WHAT IS BEING ASKED: Count how many lines hold "checkbox" in the records, and respond with that number by itself.

Stored records:
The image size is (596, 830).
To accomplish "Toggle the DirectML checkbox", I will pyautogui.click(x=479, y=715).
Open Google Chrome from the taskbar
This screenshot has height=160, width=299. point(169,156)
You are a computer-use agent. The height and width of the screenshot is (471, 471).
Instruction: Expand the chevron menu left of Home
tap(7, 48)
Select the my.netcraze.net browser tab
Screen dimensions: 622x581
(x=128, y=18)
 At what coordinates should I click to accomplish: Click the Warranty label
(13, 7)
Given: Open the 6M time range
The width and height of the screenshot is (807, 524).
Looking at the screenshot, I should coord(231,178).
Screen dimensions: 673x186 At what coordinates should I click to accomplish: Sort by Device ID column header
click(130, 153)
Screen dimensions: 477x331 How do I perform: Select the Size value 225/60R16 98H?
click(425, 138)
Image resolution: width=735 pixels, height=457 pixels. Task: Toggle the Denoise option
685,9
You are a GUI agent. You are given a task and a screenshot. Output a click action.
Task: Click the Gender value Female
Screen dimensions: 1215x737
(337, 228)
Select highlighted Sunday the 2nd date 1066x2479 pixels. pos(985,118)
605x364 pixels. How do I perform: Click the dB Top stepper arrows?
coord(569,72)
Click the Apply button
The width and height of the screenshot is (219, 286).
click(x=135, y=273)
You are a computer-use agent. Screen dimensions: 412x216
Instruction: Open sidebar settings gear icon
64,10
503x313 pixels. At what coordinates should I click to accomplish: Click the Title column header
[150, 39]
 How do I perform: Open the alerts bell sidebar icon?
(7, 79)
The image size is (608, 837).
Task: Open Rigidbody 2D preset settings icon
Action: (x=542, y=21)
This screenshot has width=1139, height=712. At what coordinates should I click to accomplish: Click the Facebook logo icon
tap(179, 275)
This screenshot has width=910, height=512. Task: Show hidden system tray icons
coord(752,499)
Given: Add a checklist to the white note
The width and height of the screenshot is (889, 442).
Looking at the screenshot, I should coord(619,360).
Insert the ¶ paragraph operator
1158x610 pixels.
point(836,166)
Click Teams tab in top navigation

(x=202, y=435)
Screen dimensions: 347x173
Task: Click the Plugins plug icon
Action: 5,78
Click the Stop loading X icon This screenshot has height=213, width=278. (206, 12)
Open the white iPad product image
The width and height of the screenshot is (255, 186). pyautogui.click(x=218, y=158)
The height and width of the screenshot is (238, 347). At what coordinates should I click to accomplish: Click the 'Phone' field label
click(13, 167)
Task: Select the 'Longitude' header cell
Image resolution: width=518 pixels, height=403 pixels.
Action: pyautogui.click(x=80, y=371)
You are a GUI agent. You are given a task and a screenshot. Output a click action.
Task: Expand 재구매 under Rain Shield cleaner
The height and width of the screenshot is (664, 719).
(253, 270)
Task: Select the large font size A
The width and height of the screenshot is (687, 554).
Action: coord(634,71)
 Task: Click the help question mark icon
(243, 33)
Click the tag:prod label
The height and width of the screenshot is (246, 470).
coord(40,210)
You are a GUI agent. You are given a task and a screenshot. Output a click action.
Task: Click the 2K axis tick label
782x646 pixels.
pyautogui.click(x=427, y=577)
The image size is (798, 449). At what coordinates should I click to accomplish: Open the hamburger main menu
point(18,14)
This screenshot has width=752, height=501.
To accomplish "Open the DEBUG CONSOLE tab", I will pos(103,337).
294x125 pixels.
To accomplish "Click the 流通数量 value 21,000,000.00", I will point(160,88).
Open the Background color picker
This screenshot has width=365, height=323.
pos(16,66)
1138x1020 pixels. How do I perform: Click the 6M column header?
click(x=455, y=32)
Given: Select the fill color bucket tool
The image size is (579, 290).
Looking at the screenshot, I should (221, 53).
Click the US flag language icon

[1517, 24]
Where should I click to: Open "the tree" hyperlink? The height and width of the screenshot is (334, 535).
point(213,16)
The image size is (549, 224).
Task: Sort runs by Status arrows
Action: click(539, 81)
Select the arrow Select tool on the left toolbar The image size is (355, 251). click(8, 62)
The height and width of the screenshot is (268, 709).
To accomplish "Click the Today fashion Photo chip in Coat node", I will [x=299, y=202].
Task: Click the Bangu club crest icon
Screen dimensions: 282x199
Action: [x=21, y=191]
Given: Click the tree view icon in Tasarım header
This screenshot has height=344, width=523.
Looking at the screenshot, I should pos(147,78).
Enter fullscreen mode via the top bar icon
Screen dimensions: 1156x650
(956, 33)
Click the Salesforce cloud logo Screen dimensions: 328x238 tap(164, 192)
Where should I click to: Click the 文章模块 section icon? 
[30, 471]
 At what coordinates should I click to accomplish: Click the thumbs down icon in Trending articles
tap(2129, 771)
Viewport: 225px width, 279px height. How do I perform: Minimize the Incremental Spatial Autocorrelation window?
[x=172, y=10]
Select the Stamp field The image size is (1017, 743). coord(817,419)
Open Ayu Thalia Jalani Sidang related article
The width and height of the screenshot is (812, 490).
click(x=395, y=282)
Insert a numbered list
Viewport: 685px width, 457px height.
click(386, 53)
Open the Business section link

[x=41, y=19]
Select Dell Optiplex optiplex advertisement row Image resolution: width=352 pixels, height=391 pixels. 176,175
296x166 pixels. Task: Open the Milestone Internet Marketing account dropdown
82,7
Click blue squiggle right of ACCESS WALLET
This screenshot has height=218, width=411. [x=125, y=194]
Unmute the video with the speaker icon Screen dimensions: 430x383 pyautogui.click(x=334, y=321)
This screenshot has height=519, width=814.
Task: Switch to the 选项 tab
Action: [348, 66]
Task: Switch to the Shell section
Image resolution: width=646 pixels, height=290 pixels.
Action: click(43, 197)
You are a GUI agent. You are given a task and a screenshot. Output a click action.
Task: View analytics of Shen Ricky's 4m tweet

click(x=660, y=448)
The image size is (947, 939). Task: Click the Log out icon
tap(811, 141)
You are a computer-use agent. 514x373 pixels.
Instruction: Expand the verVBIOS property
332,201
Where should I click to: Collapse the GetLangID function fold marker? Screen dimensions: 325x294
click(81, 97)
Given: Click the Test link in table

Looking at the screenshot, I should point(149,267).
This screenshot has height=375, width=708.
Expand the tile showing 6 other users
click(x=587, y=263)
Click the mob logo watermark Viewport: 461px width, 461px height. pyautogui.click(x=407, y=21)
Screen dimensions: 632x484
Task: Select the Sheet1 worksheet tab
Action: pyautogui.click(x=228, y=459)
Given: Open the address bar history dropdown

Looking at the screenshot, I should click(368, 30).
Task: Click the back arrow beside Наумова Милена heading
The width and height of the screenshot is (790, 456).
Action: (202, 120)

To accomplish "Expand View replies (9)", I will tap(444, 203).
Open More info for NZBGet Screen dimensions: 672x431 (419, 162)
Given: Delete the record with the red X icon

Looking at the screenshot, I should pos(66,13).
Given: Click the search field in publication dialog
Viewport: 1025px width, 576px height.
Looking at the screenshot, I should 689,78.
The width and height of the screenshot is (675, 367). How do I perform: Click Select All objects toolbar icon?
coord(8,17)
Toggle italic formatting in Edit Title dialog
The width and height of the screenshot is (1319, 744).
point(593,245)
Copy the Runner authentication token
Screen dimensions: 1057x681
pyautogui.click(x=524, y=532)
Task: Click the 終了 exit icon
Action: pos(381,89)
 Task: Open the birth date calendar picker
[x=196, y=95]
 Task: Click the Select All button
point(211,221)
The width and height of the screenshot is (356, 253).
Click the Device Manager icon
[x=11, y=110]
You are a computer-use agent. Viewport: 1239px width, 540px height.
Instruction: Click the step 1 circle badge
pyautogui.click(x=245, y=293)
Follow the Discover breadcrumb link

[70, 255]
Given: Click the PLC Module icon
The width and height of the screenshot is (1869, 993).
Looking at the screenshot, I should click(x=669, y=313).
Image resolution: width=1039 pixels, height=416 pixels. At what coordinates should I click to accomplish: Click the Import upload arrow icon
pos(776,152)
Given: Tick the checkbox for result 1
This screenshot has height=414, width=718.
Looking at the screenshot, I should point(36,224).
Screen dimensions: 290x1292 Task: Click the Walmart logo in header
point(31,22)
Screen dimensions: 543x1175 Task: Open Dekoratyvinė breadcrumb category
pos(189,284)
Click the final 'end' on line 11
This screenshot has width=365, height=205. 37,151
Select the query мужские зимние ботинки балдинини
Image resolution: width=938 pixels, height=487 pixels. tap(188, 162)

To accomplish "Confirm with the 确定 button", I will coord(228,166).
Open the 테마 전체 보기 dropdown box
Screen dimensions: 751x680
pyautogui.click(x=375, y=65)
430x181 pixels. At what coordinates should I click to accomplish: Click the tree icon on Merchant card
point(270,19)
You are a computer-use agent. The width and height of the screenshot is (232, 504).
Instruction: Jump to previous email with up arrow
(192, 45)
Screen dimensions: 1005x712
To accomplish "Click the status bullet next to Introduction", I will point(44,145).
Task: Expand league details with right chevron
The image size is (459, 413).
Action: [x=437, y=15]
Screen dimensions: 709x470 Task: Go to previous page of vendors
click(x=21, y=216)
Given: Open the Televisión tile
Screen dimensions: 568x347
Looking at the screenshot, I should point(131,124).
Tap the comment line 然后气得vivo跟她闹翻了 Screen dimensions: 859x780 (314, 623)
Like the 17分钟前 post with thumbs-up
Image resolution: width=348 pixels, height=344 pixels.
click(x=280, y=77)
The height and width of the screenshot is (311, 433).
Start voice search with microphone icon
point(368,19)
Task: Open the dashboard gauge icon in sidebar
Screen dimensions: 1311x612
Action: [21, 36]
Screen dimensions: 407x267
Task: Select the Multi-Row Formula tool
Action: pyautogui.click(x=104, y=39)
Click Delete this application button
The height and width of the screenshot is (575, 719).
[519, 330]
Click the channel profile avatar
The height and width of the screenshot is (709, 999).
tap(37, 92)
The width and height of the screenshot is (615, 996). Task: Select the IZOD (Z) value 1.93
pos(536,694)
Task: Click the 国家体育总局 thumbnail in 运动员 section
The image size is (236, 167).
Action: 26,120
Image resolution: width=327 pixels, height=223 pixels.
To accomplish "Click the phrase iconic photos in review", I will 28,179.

COMPLETED EXERCISE: 2